### CONSIGNE 1
Mettez à jour les enregistrements, de la ligne contenant "will [x=6, y=40]." à la ligne contenant "The image size is (258, 338). (103, 268)". Remplacez "GUI agent" par "UI agent" et recopiez ces lignes sans rien changer d'autre.

### EXTRAIT
═══

Sortir de soi, et des impasses
Malik Khalfi reconnaît l’apport du réseau EO, que ce soit pour apprendre à déléguer, transmettre des valeurs ou résoudre des conflits entre associés. Mais il attribue sa performance principalement à la technologie de son produit: son modèle d’entrée de gamme à 129 francs coûterait jusqu’à 15 fois moins cher que ses concurrents. «En tant qu’entrepreneur, on est souvent dans l’émotionnel alors que notre quotidien est jalonné de problèmes à résoudre. Il est très important de parvenir à sortir de soi pour éviter les impasses», explique celui qui travaillait dans le domaine bancaire jusqu’à la crise de 2008.
Jean-Marc Sabet ne dit pas autre chose. A la tête de B-Sharpe, une plateforme de change de devises visant les PME et les particuliers, il a embauché cette semaine son sixième employé à Genève. Ancien trader, se définissant comme autodidacte, il voit dans l’accélérateur des outils pour mieux «piloter sa croissance» en anticipant et en planifiant à long terme. Sans «perdre des heures à faire des business plans».
L’agence de communication Createur.ch n’a, elle, pas encore passé le cap du million de francs de chiffre d’affaires pendant ces huit mois. Mais son directeur artistique, Stéphane de Trey, est persuadé d’avoir fait moisson d’idées, notamment pour fidéliser une clientèle toujours plus prompte à faire jouer la concurrence internationale. Pour lui, c’est l’échange qui permet de perfectionner les projets: «Il faut être suffisamment humble pour ne pas garder ses idées pour soi. Le Parfait, ça n’existe qu’en tube.» En attendant la licorne rare, l’accélérateur d’EO se prépare à accueillir sa deuxième volée à la rentrée.

═══

### ENREGISTREMENTS EXTRAITS
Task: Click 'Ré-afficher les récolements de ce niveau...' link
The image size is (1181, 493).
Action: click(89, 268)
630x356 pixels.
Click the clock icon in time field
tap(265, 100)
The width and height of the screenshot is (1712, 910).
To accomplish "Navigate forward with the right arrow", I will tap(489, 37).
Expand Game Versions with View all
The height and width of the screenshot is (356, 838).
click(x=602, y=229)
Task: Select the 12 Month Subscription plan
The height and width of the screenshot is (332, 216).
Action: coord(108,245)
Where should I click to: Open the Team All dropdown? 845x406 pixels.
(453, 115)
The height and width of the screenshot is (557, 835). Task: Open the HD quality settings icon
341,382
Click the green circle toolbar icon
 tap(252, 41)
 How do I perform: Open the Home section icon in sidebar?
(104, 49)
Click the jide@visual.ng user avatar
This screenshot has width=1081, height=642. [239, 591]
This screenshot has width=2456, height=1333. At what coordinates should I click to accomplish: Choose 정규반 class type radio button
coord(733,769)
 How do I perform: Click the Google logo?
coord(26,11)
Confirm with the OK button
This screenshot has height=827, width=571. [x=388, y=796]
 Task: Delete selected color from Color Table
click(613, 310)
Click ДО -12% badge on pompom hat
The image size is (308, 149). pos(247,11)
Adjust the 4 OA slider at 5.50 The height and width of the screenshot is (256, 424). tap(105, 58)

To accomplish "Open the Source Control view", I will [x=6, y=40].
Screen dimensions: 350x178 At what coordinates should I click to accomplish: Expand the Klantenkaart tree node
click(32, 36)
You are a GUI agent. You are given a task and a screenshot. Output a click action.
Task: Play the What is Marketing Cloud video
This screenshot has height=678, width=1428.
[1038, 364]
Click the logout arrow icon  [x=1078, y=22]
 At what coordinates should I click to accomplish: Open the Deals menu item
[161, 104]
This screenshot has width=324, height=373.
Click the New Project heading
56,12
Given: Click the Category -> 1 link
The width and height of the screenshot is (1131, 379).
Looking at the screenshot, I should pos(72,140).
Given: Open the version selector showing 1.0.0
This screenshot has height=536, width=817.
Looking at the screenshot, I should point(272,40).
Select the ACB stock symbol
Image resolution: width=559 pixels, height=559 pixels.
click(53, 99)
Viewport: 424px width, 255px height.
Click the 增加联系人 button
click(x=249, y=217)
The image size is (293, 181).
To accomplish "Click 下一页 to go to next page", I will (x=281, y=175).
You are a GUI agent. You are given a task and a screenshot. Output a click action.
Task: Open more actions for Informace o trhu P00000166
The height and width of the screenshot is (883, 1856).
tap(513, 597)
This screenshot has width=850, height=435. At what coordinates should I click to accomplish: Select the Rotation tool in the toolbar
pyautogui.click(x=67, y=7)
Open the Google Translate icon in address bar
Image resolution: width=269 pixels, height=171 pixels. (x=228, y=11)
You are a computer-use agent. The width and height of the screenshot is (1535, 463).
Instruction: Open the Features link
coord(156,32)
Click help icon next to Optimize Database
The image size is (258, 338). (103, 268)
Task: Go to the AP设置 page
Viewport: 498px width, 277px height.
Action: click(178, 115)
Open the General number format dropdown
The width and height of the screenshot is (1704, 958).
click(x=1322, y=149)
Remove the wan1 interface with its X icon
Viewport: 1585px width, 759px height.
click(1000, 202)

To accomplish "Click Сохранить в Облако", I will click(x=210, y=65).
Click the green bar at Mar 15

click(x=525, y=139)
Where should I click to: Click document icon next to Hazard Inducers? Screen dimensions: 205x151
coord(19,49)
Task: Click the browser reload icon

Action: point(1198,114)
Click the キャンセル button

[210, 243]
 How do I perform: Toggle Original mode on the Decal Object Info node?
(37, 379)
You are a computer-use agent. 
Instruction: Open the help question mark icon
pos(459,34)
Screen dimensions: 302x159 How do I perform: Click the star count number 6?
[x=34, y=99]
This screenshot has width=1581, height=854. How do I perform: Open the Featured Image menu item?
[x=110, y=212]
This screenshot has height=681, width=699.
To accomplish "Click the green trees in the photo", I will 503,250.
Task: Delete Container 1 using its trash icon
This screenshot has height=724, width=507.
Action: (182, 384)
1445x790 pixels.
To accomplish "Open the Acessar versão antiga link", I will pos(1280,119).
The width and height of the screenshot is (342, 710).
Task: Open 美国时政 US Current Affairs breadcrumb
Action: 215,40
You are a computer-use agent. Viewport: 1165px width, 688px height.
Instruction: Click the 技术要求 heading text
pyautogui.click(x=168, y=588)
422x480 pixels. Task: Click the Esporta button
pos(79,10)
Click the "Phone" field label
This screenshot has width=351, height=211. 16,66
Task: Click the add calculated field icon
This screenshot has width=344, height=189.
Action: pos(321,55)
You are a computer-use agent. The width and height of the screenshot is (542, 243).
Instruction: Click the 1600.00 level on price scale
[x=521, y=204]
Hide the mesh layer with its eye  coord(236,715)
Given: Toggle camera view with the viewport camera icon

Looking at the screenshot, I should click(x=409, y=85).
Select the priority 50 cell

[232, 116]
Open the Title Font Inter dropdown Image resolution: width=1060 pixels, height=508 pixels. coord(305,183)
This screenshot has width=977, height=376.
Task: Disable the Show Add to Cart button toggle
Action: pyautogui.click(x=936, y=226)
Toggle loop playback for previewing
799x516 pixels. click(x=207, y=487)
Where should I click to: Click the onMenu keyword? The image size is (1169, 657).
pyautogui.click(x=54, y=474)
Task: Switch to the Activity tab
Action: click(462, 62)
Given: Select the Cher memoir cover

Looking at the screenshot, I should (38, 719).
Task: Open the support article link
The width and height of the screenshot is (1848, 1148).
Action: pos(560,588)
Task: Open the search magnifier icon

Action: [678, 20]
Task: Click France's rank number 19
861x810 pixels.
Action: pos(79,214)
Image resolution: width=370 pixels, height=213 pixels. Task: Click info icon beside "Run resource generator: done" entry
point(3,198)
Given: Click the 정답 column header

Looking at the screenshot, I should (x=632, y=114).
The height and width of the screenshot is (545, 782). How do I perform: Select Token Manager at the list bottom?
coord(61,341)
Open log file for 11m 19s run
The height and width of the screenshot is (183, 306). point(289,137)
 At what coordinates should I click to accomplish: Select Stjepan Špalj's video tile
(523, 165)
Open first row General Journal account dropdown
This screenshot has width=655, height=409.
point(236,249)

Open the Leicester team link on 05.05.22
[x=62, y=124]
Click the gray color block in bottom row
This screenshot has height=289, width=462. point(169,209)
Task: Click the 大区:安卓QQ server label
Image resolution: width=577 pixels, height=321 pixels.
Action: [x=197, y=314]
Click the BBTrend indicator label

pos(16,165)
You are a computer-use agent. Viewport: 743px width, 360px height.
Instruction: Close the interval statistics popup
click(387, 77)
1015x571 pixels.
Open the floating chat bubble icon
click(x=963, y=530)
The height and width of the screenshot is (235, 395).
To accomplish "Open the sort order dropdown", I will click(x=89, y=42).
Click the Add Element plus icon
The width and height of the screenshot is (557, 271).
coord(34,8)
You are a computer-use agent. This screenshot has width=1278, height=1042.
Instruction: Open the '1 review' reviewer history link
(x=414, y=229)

═══

### CONSIGNE 2
D'après l'extrait, combien coûte le modèle d'entrée de gamme de Malik Khalfi ?

### CORRIGÉ 1
To accomplish "Open the Source Control view", I will [x=6, y=40].
Screen dimensions: 350x178 At what coordinates should I click to accomplish: Expand the Klantenkaart tree node
click(32, 36)
You are a UI agent. You are given a task and a screenshot. Output a click action.
Task: Play the What is Marketing Cloud video
This screenshot has height=678, width=1428.
[1038, 364]
Click the logout arrow icon  [x=1078, y=22]
 At what coordinates should I click to accomplish: Open the Deals menu item
[161, 104]
This screenshot has width=324, height=373.
Click the New Project heading
56,12
Given: Click the Category -> 1 link
The width and height of the screenshot is (1131, 379).
Looking at the screenshot, I should pos(72,140).
Given: Open the version selector showing 1.0.0
This screenshot has height=536, width=817.
Looking at the screenshot, I should point(272,40).
Select the ACB stock symbol
Image resolution: width=559 pixels, height=559 pixels.
click(53, 99)
Viewport: 424px width, 255px height.
Click the 增加联系人 button
click(x=249, y=217)
The image size is (293, 181).
To accomplish "Click 下一页 to go to next page", I will (x=281, y=175).
You are a UI agent. You are given a task and a screenshot. Output a click action.
Task: Open more actions for Informace o trhu P00000166
The height and width of the screenshot is (883, 1856).
tap(513, 597)
This screenshot has width=850, height=435. At what coordinates should I click to accomplish: Select the Rotation tool in the toolbar
pyautogui.click(x=67, y=7)
Open the Google Translate icon in address bar
Image resolution: width=269 pixels, height=171 pixels. (x=228, y=11)
You are a computer-use agent. The width and height of the screenshot is (1535, 463).
Instruction: Open the Features link
coord(156,32)
Click help icon next to Optimize Database
The image size is (258, 338). (103, 268)

### CORRIGÉ 2
129 francs.